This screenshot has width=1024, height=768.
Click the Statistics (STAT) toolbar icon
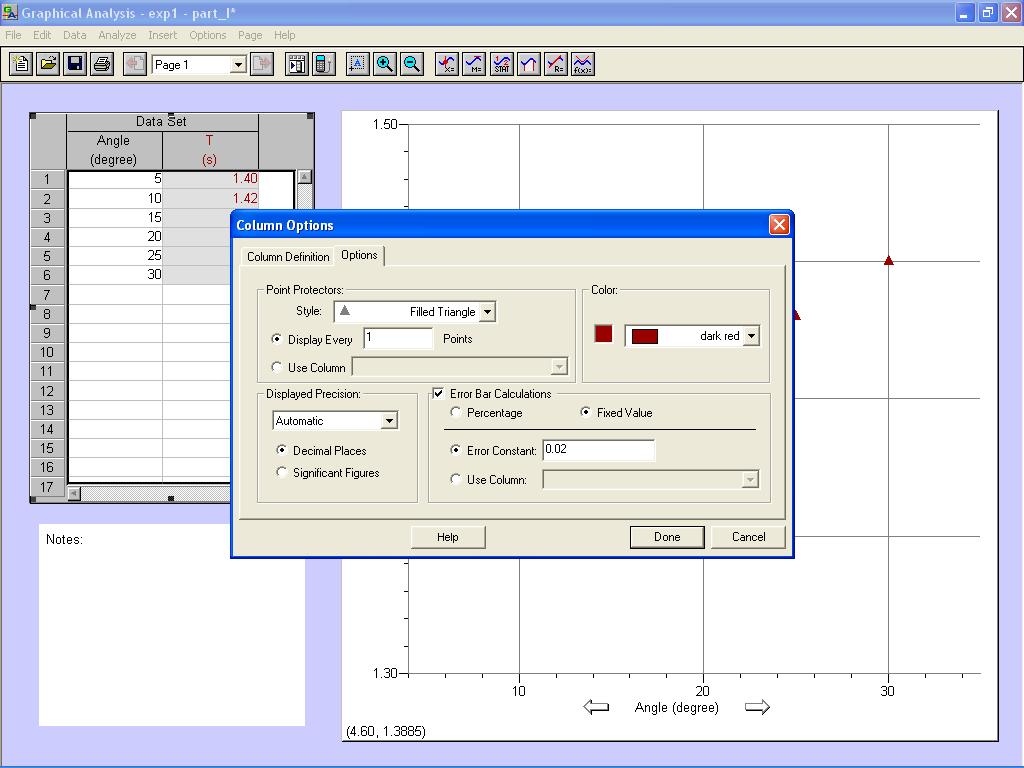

┄┄┄┄┄┄

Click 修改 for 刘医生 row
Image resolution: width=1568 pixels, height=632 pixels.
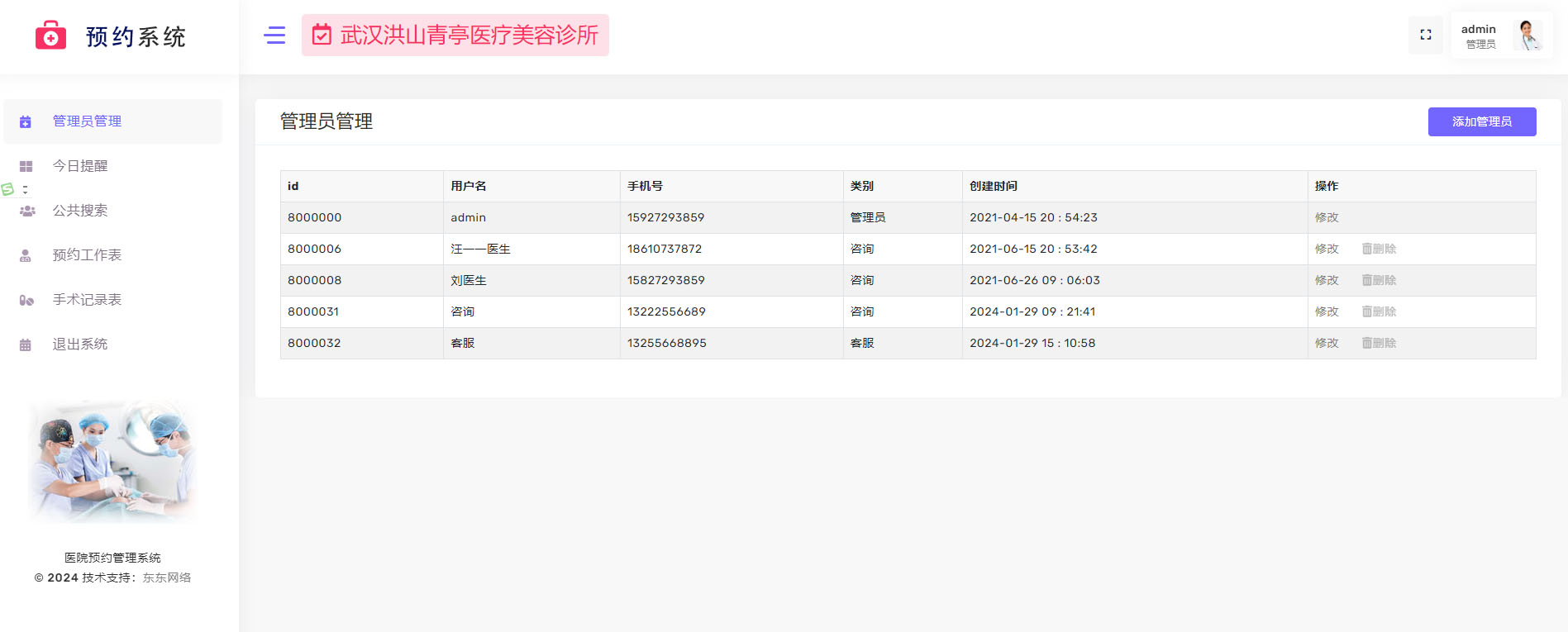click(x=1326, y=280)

┄┄┄┄┄┄

- [Work instructions] From the records above, extract each line that contains the string "width". Case counts.

- [Full solution]
This screenshot has width=1024, height=768.
Image resolution: width=1568 pixels, height=632 pixels.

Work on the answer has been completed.